A Community Survey on SHACL and ShEx: Briding Gaps in RDF Validation
Pith reviewed 2026-06-28 08:04 UTC · model grok-4.3
The pith
RDF validation is widely used but users need better documentation, tool support, performance, and expressiveness.
A machine-rendered reading of the paper's core claim, the machinery that carries it, and where it could break.
Core claim
The analysis shows that while RDF validation is widely adopted and valued for enhancing data quality, significant challenges remain. In particular, users report a need for better documentation, improved tool support, enhanced performance, and greater language expressiveness to handle complex large-scale validation tasks effectively.
What carries the argument
The community survey targeting diverse RDF validation technology users across academia and industry, which collected responses on practices, tool usage, perceived benefits, limitations, and desired enhancements.
Load-bearing premise
The survey respondents represent the full population of RDF validation users and their self-reported perceptions match actual practices and needs.
What would settle it
A larger follow-up survey using different sampling methods that finds most users are satisfied with existing documentation, tool support, and performance levels.
Figures
read the original abstract
This paper examines RDF validation practices and challenges to understand stakeholder applications, their needs, and identify areas for improvement in technologies and methodologies, thereby guiding future research and standardization efforts. A community survey was conducted, targeting a diverse group of RDF validation technology users across academia and industry. The survey collected data on current practices, tool usage, perceived benefits, limitations, and desired enhancements to gain a broad overview of the validation landscape. Our analysis shows that while RDF validation is widely adopted and valued for enhancing data quality, significant challenges remain. In particular, users report a need for better documentation, improved tool support, enhanced performance, and greater language expressiveness to handle complex large-scale validation tasks effectively. This work provides crucial insights into the RDF validation landscape, highlighting current practices and key areas for development. It offers a foundation for researchers, developers, and standardization bodies to address current limitations and advance validation technologies, ultimately improving data quality and usability in knowledge graphs.
Editorial analysis
A structured set of objections, weighed in public.
Referee Report
Summary. The paper reports results from a community survey of RDF validation technology users (SHACL and ShEx) across academia and industry. It collects data on current practices, tool usage, perceived benefits, limitations, and desired enhancements, concluding that RDF validation is widely adopted for data quality improvement but that users need better documentation, improved tool support, enhanced performance, and greater language expressiveness for complex large-scale tasks. The work aims to guide future research and standardization.
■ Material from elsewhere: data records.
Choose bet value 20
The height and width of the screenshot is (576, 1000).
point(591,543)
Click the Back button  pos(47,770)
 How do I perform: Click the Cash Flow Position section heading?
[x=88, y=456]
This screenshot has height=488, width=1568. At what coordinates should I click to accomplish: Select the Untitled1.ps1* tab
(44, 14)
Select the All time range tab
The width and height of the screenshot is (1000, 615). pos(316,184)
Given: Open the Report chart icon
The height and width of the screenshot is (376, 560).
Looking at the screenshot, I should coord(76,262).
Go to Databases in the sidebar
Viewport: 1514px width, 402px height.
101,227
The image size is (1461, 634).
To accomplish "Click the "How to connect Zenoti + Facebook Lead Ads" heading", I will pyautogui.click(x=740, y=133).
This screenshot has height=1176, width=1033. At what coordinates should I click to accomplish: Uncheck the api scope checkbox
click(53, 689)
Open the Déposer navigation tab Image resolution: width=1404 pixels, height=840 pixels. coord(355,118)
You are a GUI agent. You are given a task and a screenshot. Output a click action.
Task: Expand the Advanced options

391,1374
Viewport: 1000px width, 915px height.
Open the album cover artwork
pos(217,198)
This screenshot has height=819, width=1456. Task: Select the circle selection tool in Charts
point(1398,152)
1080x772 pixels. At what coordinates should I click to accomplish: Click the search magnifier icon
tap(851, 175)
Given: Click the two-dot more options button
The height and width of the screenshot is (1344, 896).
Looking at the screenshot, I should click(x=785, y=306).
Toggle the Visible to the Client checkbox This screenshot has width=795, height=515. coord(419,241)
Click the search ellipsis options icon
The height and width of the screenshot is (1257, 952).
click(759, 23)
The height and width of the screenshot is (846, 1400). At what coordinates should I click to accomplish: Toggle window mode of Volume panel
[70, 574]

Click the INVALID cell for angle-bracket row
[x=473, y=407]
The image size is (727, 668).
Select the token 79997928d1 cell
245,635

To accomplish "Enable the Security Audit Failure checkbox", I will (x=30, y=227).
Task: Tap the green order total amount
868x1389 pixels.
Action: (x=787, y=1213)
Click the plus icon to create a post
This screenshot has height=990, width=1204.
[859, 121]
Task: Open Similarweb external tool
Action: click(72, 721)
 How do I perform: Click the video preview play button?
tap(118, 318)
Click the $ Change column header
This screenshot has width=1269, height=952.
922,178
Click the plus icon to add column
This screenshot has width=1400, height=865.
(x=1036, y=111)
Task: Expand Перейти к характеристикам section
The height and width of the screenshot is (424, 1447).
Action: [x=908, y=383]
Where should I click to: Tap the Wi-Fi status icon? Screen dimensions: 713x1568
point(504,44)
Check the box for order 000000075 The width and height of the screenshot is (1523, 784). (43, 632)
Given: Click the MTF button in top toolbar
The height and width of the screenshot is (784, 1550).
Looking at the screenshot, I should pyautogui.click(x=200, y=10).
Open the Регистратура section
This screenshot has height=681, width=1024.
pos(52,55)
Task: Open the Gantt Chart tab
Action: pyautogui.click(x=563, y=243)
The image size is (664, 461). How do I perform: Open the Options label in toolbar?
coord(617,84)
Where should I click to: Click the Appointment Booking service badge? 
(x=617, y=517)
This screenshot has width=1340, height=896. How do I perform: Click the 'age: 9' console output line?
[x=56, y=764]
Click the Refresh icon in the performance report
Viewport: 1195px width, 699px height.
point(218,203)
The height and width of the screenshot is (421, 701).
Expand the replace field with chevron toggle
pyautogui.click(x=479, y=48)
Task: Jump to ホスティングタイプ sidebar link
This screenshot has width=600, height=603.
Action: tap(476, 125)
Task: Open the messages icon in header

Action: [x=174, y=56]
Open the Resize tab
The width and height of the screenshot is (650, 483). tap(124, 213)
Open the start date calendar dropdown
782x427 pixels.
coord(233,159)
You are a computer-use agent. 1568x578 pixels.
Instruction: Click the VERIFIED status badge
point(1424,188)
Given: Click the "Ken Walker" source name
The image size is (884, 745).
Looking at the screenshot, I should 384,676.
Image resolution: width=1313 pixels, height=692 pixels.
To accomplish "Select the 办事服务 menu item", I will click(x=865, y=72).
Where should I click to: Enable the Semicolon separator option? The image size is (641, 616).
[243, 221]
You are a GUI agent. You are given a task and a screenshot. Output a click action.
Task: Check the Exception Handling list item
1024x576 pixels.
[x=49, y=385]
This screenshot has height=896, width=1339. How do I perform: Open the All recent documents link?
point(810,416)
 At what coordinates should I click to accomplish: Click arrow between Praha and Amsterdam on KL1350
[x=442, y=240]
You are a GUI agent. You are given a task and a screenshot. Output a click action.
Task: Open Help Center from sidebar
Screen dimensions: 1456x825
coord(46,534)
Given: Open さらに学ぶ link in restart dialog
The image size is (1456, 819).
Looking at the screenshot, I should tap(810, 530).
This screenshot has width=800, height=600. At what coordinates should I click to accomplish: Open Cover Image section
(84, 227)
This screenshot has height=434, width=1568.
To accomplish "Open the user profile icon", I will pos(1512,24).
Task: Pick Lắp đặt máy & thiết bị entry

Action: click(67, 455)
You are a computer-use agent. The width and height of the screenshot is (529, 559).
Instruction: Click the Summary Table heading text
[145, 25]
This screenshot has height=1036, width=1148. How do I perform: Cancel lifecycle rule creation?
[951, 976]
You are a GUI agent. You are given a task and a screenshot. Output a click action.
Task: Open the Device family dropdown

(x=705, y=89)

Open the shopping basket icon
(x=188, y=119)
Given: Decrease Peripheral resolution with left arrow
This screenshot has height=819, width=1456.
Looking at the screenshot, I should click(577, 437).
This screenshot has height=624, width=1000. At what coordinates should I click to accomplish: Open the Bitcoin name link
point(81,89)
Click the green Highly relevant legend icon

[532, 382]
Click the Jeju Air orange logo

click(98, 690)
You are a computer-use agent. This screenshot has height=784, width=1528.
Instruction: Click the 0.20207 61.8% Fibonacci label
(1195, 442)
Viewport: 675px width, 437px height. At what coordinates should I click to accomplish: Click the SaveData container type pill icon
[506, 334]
Significance. If the survey sample is representative, the findings would supply actionable community input on practical barriers in RDF validation, an area where empirical stakeholder perspectives are limited. Such insights could directly inform tool developers and standards bodies on priorities for documentation, performance, and expressiveness, ultimately supporting higher-quality knowledge graphs.
major comments (2)
- [Survey Methodology] Survey Methodology section: The paper provides no details on sampling frame, recruitment channels, total invitations sent, response rate, stratification by sector/tool, or any weighting/post-stratification. This is load-bearing for the central claims, as the assertions of 'widely adopted' status and specific documented needs for documentation/tool support/performance/expressiveness rest entirely on the representativeness of the responses.
- [Results] Results section: The analysis states that users 'report a need for' the four enhancements without reporting per-question sample sizes, response distributions, or how free-text answers were coded/quantified. This prevents assessment of whether the reported needs are broadly supported or driven by a small subset of respondents.
minor comments (2)
- [Title] The title uses 'Briding' (typo for 'Bridging').
- [Abstract] Abstract and introduction could more explicitly link the four reported needs to concrete gaps in the current SHACL/ShEx specifications or reference implementations.
Simulated Author's Rebuttal
We thank the referee for the constructive comments on our survey paper. We address the two major comments point by point below and will revise the manuscript to improve transparency where feasible.
read point-by-point responses
-
Referee: [Survey Methodology] Survey Methodology section: The paper provides no details on sampling frame, recruitment channels, total invitations sent, response rate, stratification by sector/tool, or any weighting/post-stratification. This is load-bearing for the central claims, as the assertions of 'widely adopted' status and specific documented needs for documentation/tool support/performance/expressiveness rest entirely on the representativeness of the responses.
Authors: We agree that additional methodological details would improve the paper. The survey was distributed as an open online instrument via public Semantic Web mailing lists, RDF community channels, and announcements at relevant conferences. Because it was not a closed invitation-based survey, we did not record total invitations sent or compute a response rate. In revision we will expand the methodology section with all available information on recruitment channels, respondent demographics, and any stratification by sector or tool. We will also qualify claims of 'widely adopted' status to reflect the self-selected sample. We cannot supply the missing quantitative sampling metrics because they were never collected. revision: partial
-
Referee: [Results] Results section: The analysis states that users 'report a need for' the four enhancements without reporting per-question sample sizes, response distributions, or how free-text answers were coded/quantified. This prevents assessment of whether the reported needs are broadly supported or driven by a small subset of respondents.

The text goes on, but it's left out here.